「火神、くん………?」


名前を呼ばれ、やっと気付いた時には遅く、黒子は驚いた顔をしていた。とは言っても表情の変化は微々たるもので、それは単なる俺の見間違えの可能性もあるけれど、普段より少しだけ目を張るような顔をしていた。そう、信じられないというような、そんな顔。
黒子にキスをした。普段通りに練習が終わって、マジバに行って、他愛のない会話をしていた。だけどふとした瞬間に黒子の手が俺の手に当たって、やっぱり細いななんて当たり前のことを思ううちに、色んなことを妙に意識し始め、最終的にはそんな俺の異変に気付いた黒子が、火神くん、なんて名前を呼ぶもんだから、とうとう制御がきかなくなったらしい。我ながら他人事のような気分だった。変に意識するまでは黒子をそんなふうに思ったことはなくて、況してやキスするなんて考えたこともなかった。でもさすがにここまでくると自覚せざる得ないのだろうか。アメリカにもその類の人間はたくさんいたけれど、まさか自分がこっち側に来ようとは考えたこともなかった。


「…………ごめんな……」
「……いえ」


それだけ言うと、短く黒子は言い返した。そうだ、俺の中ではある程度整理がついたとは言え、黒子は未だに戸惑っていて当たり前だ。友達だと思ってたヤツにいきなりキスなんかされて、俺の影になるとかなんとか言ってたけど、さすがに嫌われたんじゃないだろうか。というか嫌われない方がおかしい。冷静に考えれば俺、かなりまずいことしてるんじゃないか?
そんなふうに自問自答と続け、気が遠くなるような思いに打ち拉がれていると、黒子が声を出した。


「火神くんは、僕のこと、好きだったんですか?」
「………らしいな」


黒子にキスをする、今に至るほんの数分前に気付いたことだけど、俺は黒子のことが好きらしい。そんな俺の答えを聞いて、黒子は少し考えるような素振りをした後、困ったように俺のことを見た。


「僕、ホモじゃないんですけど……」
「んなもん俺だってそうだ!」


すると黒子はまた驚いたように目を見開いた。言いづらそうに、けれど俺の目を見て、じゃあ僕だからですか、と、言っていた。そんなことを聞かれれば答えざる得ないだろう、そう俺は思い、深く溜め息を吐いてそうだと答える。俺が帰国子女だから、単なるスキンシップか、若しくはからかっているだけかと思ったのだろうか。さっきの表情からするに、少しでも不安にさせたのだろうか。そう思うと心苦しい気分になる。


「あの、火神くん」
「なんだよ………」
「さっきの、嫌じゃなかったです」


人が負い目を感じているというのに、声をかけてくる黒子に少しだけ苛立つも、黒子の言葉を聞き入れて思わず呆れる。黒子なりに心遣いでその言葉を発したのか、それとも心からの本心なのか、それは俺には分からないけど、少しだけ嬉しそうな顔をしている黒子を見て、不覚にも後者のような期待を抱いてしまう。声にならないままで立ちつくしていると、黒子は続けた。

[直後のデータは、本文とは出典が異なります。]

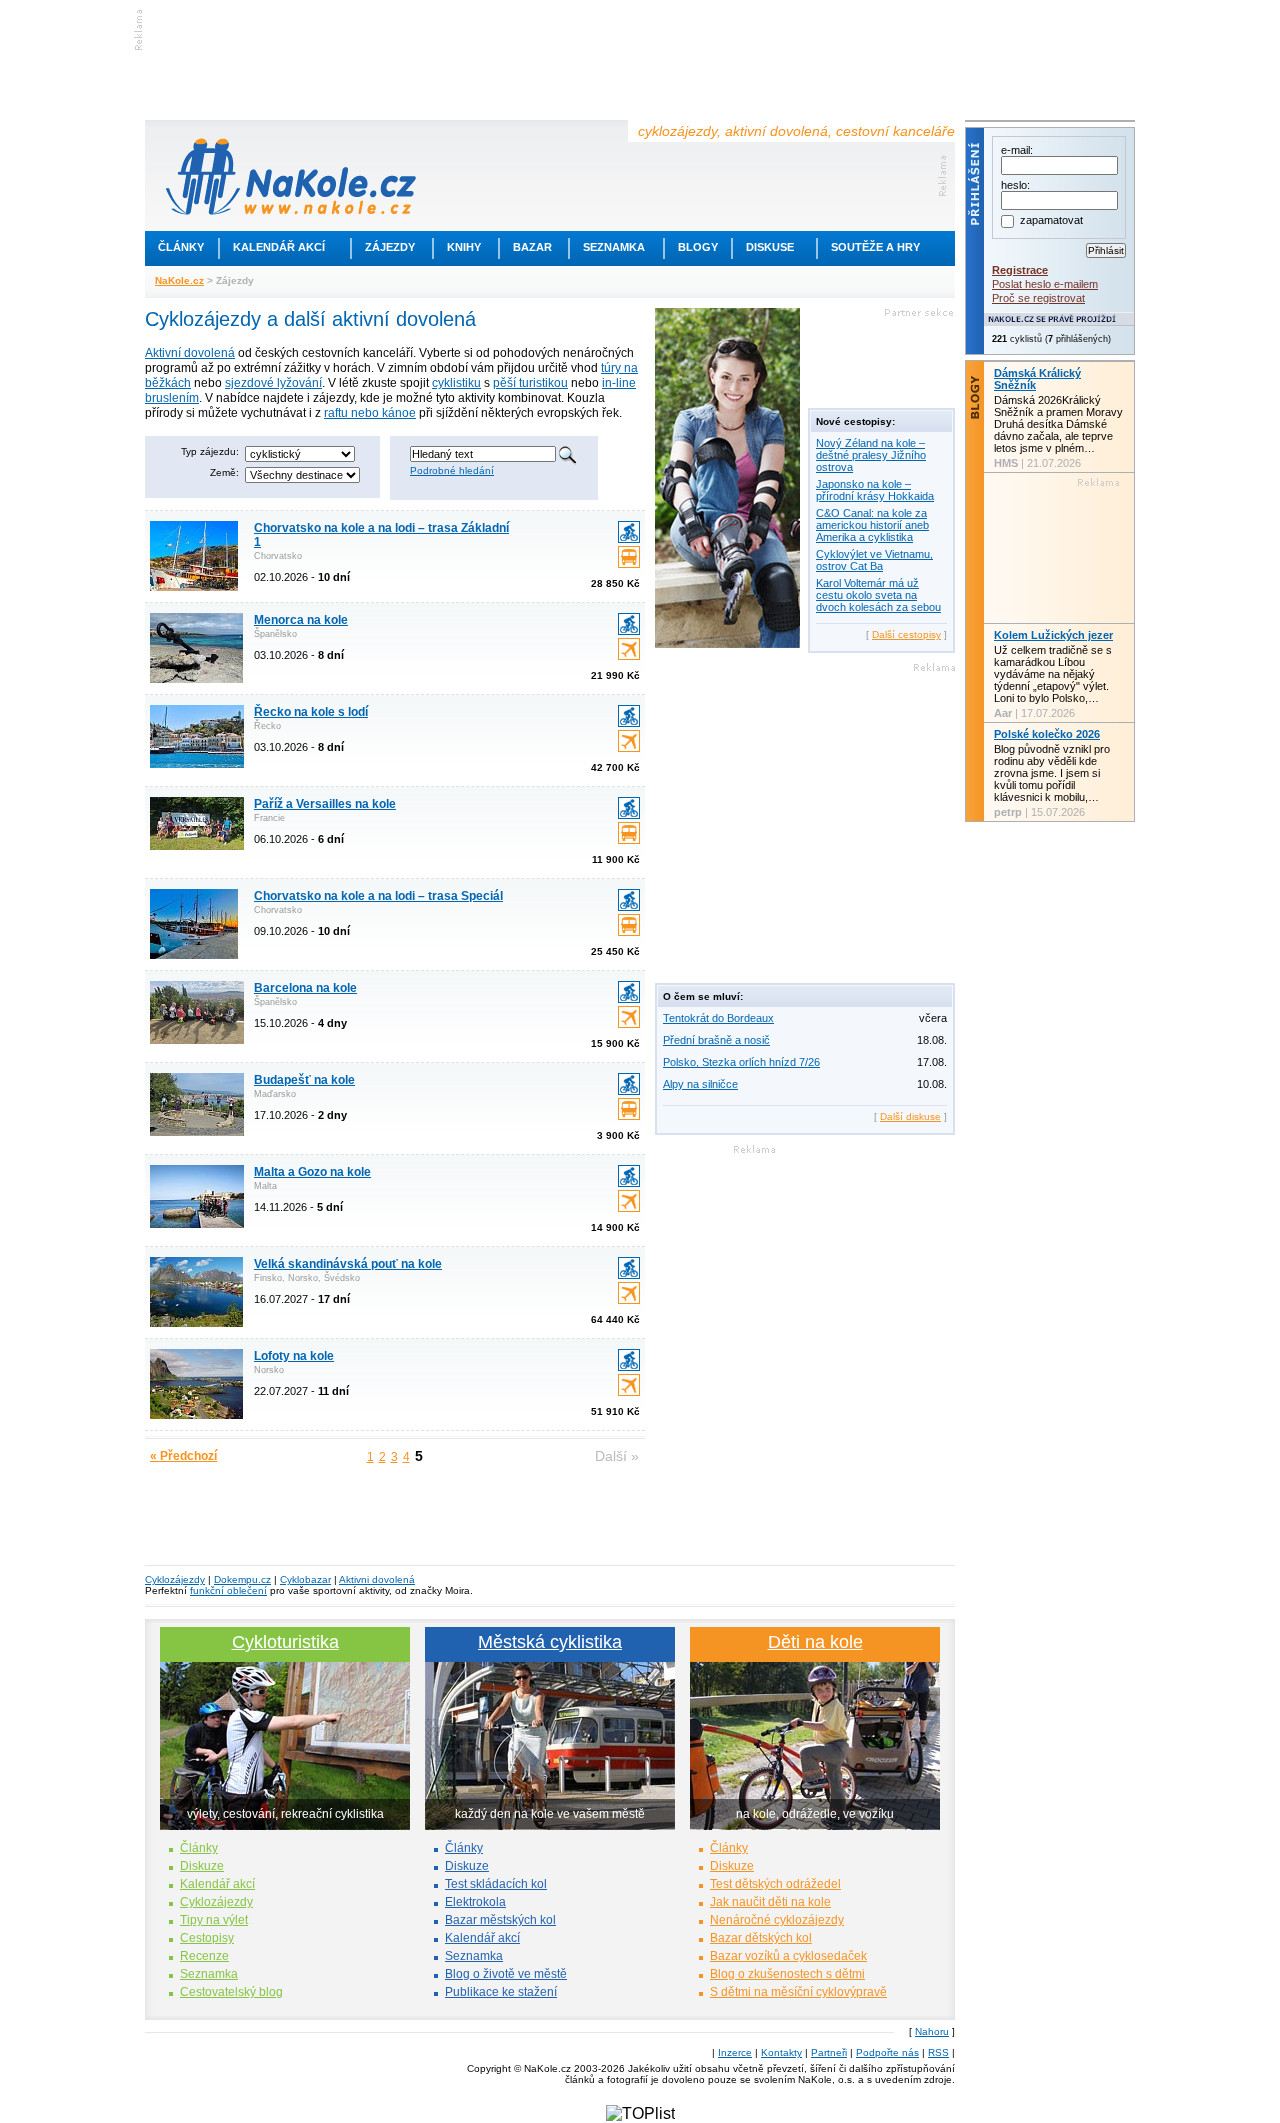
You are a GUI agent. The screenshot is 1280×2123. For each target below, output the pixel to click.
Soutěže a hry (875, 247)
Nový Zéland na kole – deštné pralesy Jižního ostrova (871, 455)
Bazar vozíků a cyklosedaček (788, 1956)
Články (181, 247)
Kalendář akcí (279, 247)
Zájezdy (390, 247)
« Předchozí (183, 1456)
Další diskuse (910, 1116)
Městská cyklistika (550, 1642)
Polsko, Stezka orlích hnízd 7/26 (741, 1062)
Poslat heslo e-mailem (1045, 284)
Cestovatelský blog (231, 1992)
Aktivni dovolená (377, 1579)
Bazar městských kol (500, 1920)
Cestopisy (207, 1938)
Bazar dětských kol (761, 1938)
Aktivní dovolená (190, 353)
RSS (938, 2052)
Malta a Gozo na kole (312, 1172)
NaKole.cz (179, 280)
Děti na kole (815, 1642)
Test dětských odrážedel (775, 1884)
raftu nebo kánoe (370, 413)
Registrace (1020, 270)
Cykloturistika (285, 1642)
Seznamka (614, 247)
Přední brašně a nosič (716, 1040)
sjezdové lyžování (273, 383)
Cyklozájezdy (175, 1579)
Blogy (698, 247)
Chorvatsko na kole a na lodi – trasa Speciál (378, 896)
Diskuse (770, 247)
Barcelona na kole (305, 988)
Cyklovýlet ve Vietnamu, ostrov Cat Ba (874, 560)
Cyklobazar (305, 1579)
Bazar (532, 247)
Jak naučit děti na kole (770, 1902)
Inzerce (735, 2052)
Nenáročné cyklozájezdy (777, 1920)
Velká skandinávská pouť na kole (348, 1264)
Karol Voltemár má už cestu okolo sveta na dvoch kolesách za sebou (878, 595)
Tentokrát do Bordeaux (718, 1018)
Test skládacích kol (496, 1884)
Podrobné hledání (452, 470)
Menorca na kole (301, 620)
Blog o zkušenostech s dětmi (787, 1974)
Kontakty (781, 2052)
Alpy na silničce (700, 1084)
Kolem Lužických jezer (1053, 635)
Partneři (829, 2052)
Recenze (204, 1956)
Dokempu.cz (242, 1579)
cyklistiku (456, 383)
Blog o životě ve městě (506, 1974)
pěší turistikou (530, 383)
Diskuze (202, 1866)
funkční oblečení (228, 1590)
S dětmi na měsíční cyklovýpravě (798, 1992)
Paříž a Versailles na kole (325, 804)
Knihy (464, 247)
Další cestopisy (906, 634)
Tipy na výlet (214, 1920)
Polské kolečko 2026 (1047, 734)
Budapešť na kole (304, 1080)
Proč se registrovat (1038, 298)
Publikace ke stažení (501, 1992)
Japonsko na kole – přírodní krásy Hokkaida (875, 490)
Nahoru (932, 2031)
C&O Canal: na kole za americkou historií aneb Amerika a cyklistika (872, 525)
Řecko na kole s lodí (311, 712)
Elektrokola (475, 1902)
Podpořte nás (887, 2052)
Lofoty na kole (294, 1356)
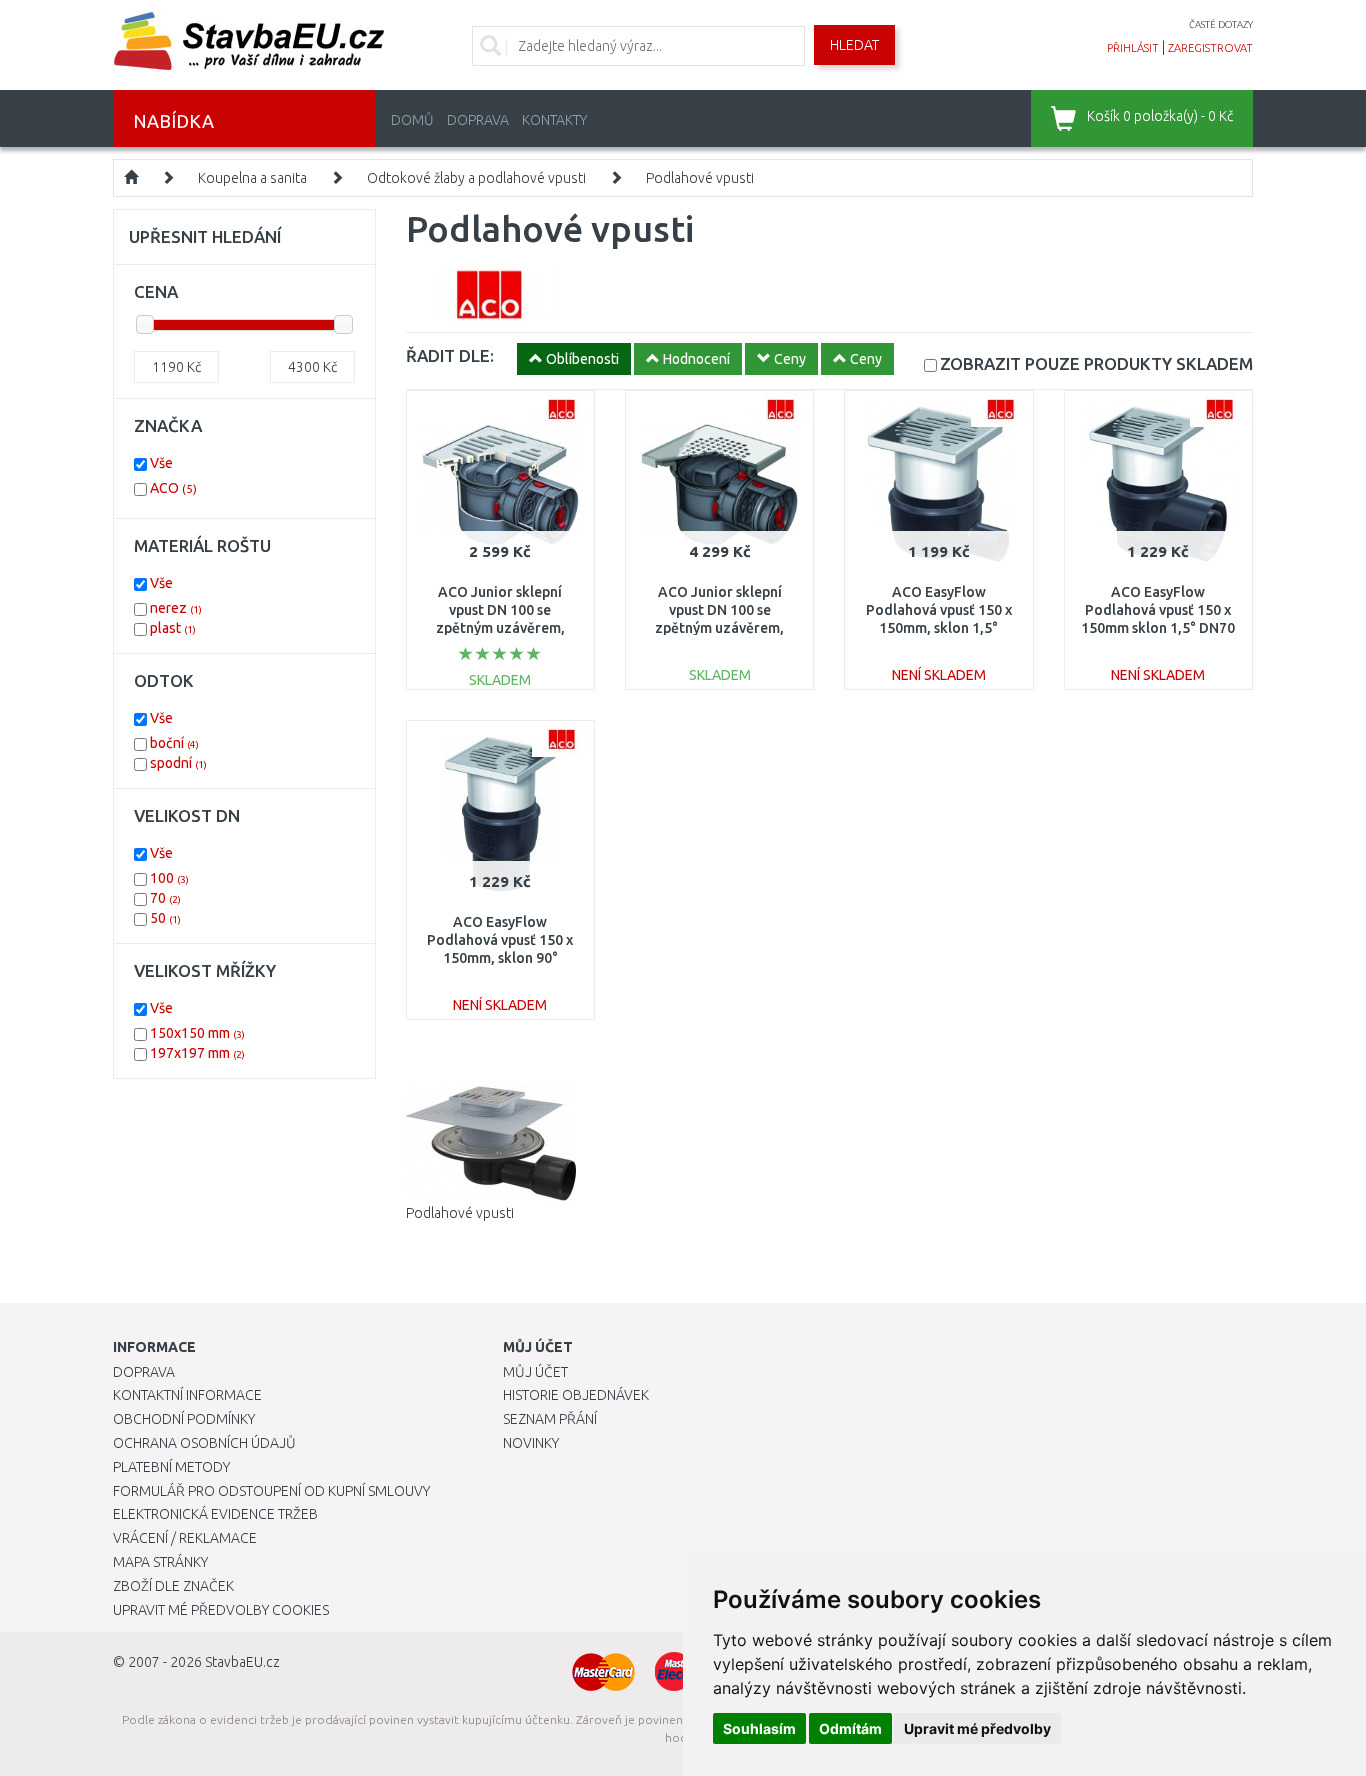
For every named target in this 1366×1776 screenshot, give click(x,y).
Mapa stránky (160, 1562)
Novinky (531, 1443)
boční (174, 743)
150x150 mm (197, 1033)
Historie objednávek (576, 1395)
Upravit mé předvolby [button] (977, 1728)
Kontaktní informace (187, 1395)
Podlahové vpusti (700, 178)
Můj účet (535, 1372)
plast (173, 628)
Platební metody (171, 1467)
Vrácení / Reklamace (185, 1538)
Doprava (478, 120)
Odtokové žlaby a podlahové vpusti (476, 178)
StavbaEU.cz (242, 1662)
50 (165, 918)
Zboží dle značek (173, 1586)
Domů (412, 120)
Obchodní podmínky (184, 1419)
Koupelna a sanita (252, 178)
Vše (161, 463)
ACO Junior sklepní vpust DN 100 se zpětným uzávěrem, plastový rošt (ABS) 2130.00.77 (500, 628)
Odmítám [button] (850, 1728)
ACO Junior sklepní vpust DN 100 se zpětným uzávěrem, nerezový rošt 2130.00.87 (719, 628)
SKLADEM (1096, 363)
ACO (173, 488)
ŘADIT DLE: (450, 355)
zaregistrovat (1210, 48)
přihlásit (1133, 48)
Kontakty (554, 120)
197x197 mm (197, 1053)
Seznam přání (550, 1419)
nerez (176, 608)
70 (165, 898)
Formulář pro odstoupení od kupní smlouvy (271, 1491)
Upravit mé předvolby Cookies (221, 1610)
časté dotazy (1221, 24)
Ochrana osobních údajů (204, 1443)
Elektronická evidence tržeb (215, 1514)
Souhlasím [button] (759, 1728)
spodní (178, 763)
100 (169, 878)
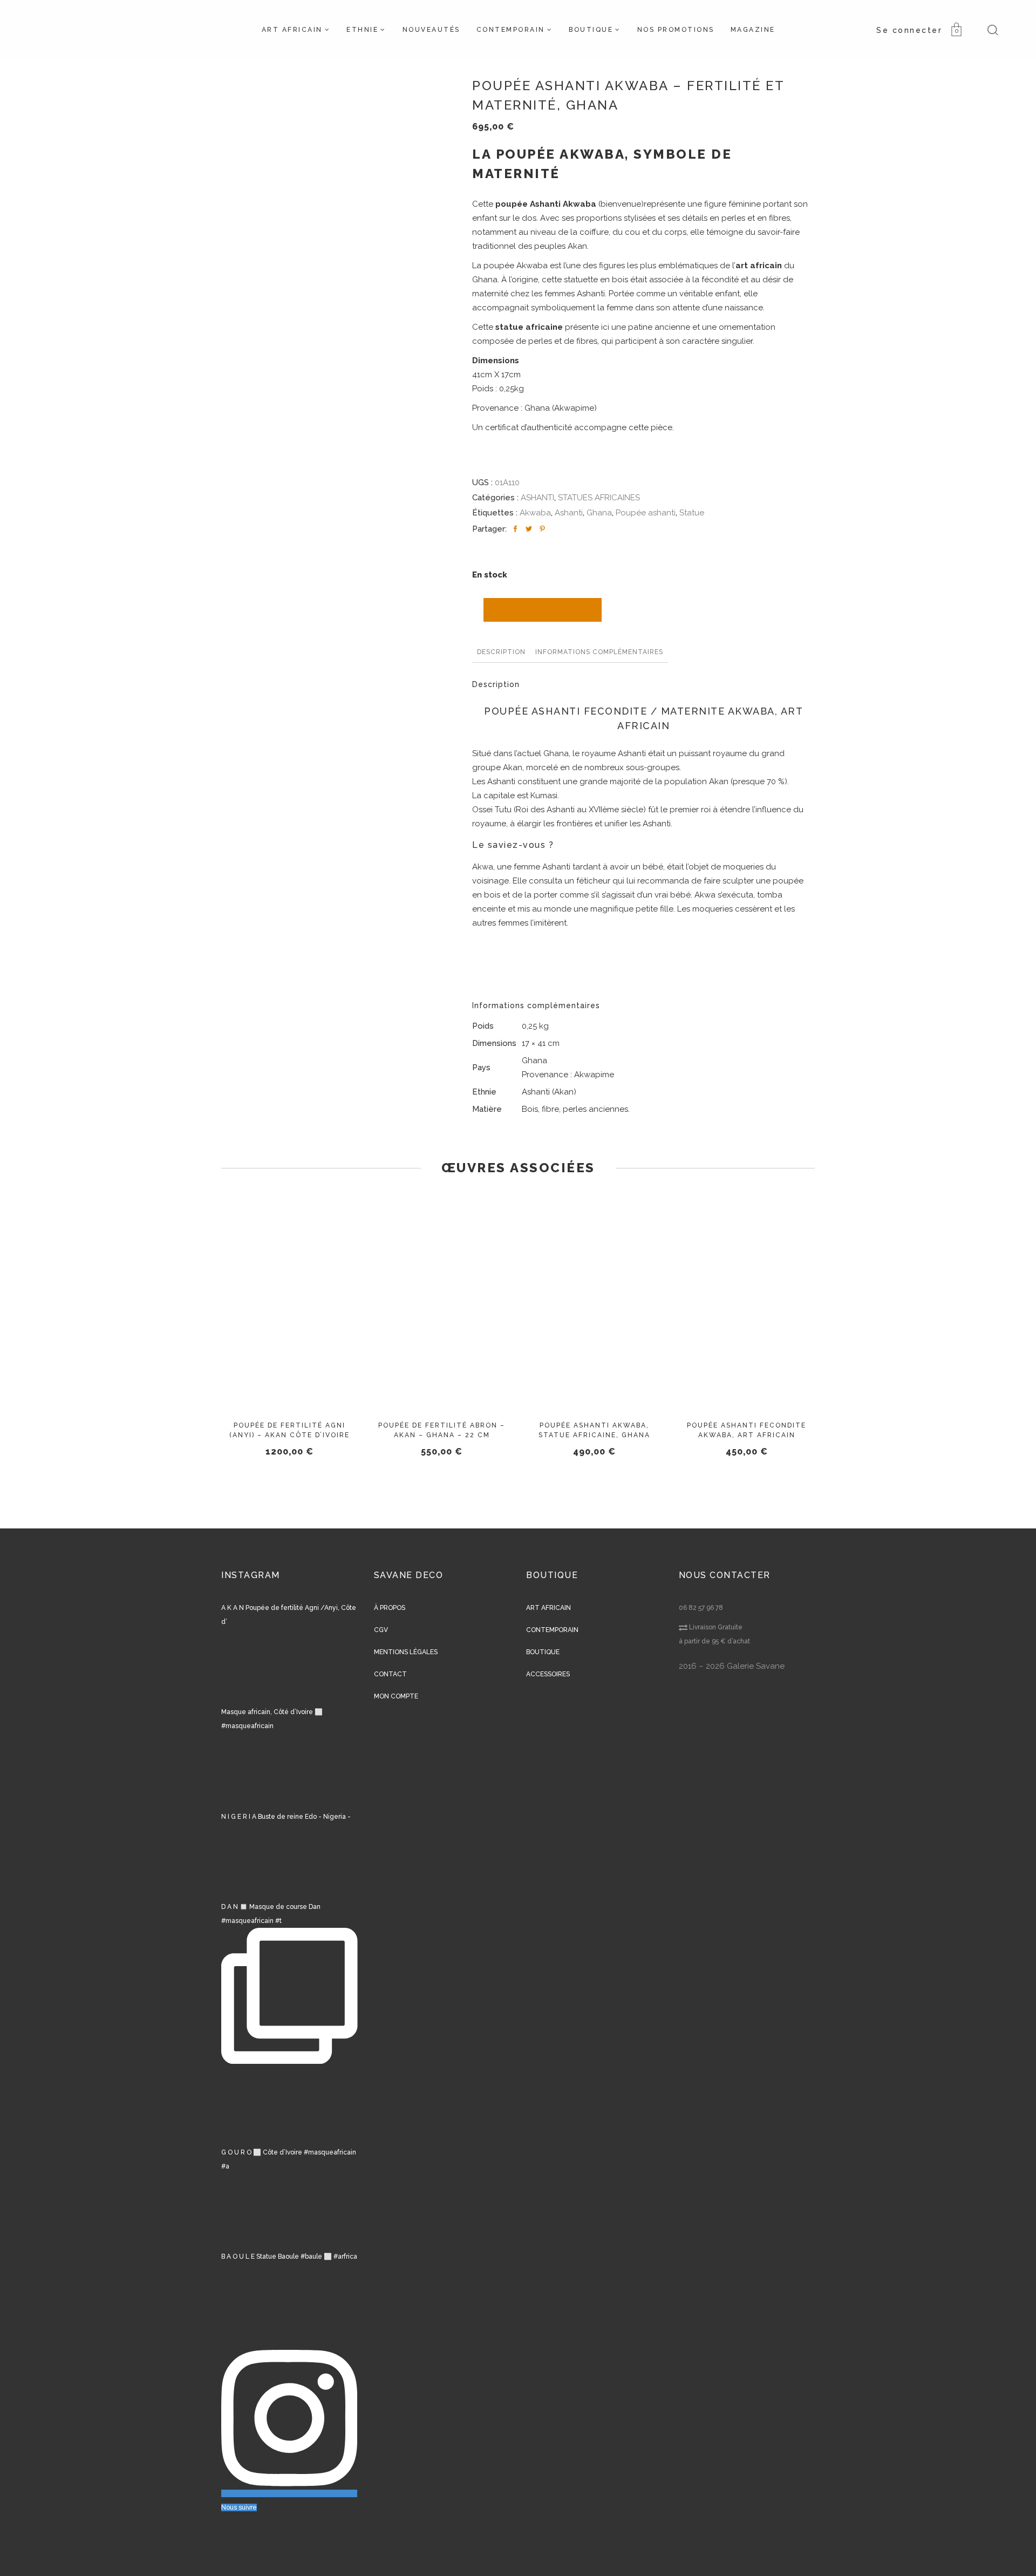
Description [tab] (501, 652)
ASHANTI (537, 497)
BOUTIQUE (543, 1652)
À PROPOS (389, 1608)
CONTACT (390, 1674)
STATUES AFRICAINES (599, 497)
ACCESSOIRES (548, 1674)
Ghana (599, 513)
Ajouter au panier (542, 610)
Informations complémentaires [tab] (599, 652)
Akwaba (535, 513)
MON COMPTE (396, 1696)
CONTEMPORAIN (552, 1630)
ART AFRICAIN (548, 1608)
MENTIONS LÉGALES (406, 1652)
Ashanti (569, 513)
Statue (691, 513)
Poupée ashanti (646, 513)
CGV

「これが好きなのかは、まだわからないです。でも僕は、火神くんとなら、付き合える気がします」


呆気にとられるくらい遠まわしな言葉だった。だけどそれが黒子の心からの本心だと思うと、思わず笑顔になった。俺の笑顔を見て、黒子もにこりと笑っていた。勿論そんな変化もやっぱり取るに足らないものかもしれない。だけど嬉しくて、黒子を抱きしめた。俺よりずっと小さい黒子の体は今にも壊れてしまいそうな気がして、より一層愛おしく思えた。そして俺は声を張って黒子に言った。